Mail fraud and wire fraud are two of the most common crimes charged by federal prosecutors. Both mail and wire fraud require a scheme to defraud the victim of money or property. In other words, the defendant must have deployed a means of deception or deceit – for example, false statements, misrepresentations, or concealment – to deprive the victim of money or property.
The main difference between mail and wire fraud is the “jurisdictional hook” that allows the Department of Justice to prosecute this conduct as a federal crime. Under the mail fraud statute, the defendant must use the U.S. Postal Service or any private or commercial interstate carrier (like FedEx or UPS) to further the commission of the fraud. In contrast, the wire fraud statute requires the use of an interstate wire transmission such as an email, a fax, a phone call, a text message, or the use of an internet chat room.
The differing jurisdictional hooks are a reflection of the different sources of constitutional authority that allowed Congress to enact the mail and wire fraud statutes. The mail fraud statute is a product of Congress’s power to establish post offices and post roads under the Postal Clause. The wire fraud statute, on the other hand, is an exercise of Congress’s authority under the Commerce Clause.
That distinction is important. Because of its roots in the Postal Clause, the mail fraud statute can reach any use of the mails – even a mailing that occurs entirely within a single state. A wire fraud prosecution, however, requires an interstate wire transmission because the Commerce Clause gives Congress the authority to regulate only interstate commerce.

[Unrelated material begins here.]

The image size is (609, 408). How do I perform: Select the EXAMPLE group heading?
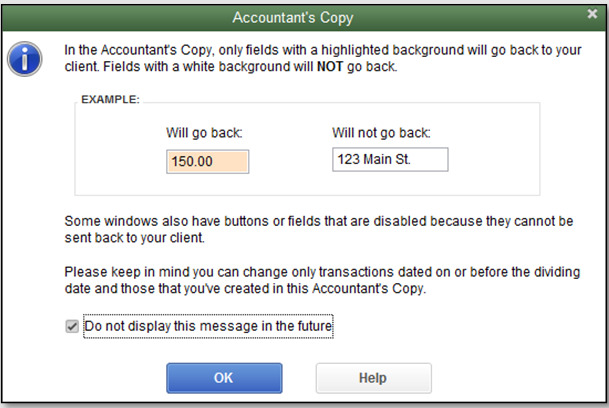110,99
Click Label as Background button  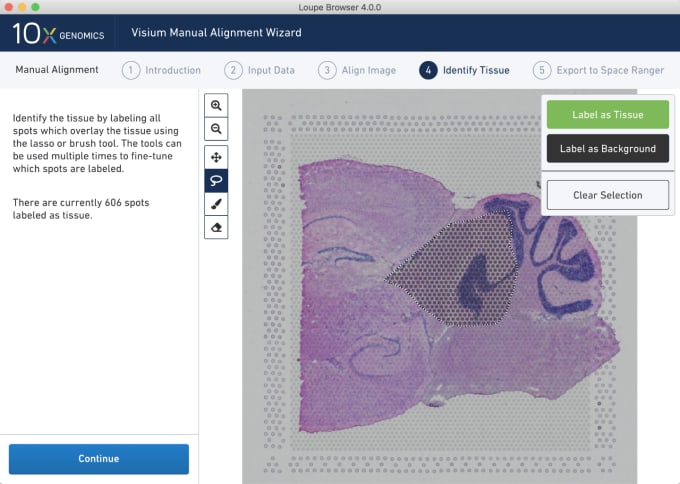point(608,149)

So, to violate the wire fraud statute, a wire transmission must have crossed a state line.
Wire fraud is a favorite of prosecutors and has been charged with increasing frequency given the ubiquity of wire communications in modern American life. Wire fraud is a particularly common charge in cases involving public corruption and financial crimes. For example, former Virginia Governor Bob McDonnell – whose conviction was later overturned by the Supreme Court – was charged with wire fraud related to payments and gifts that he had accepted from a local businessman. And wire fraud was among the charges initially levied against Bernie Madoff arising from his billion-dollar Ponzi scheme.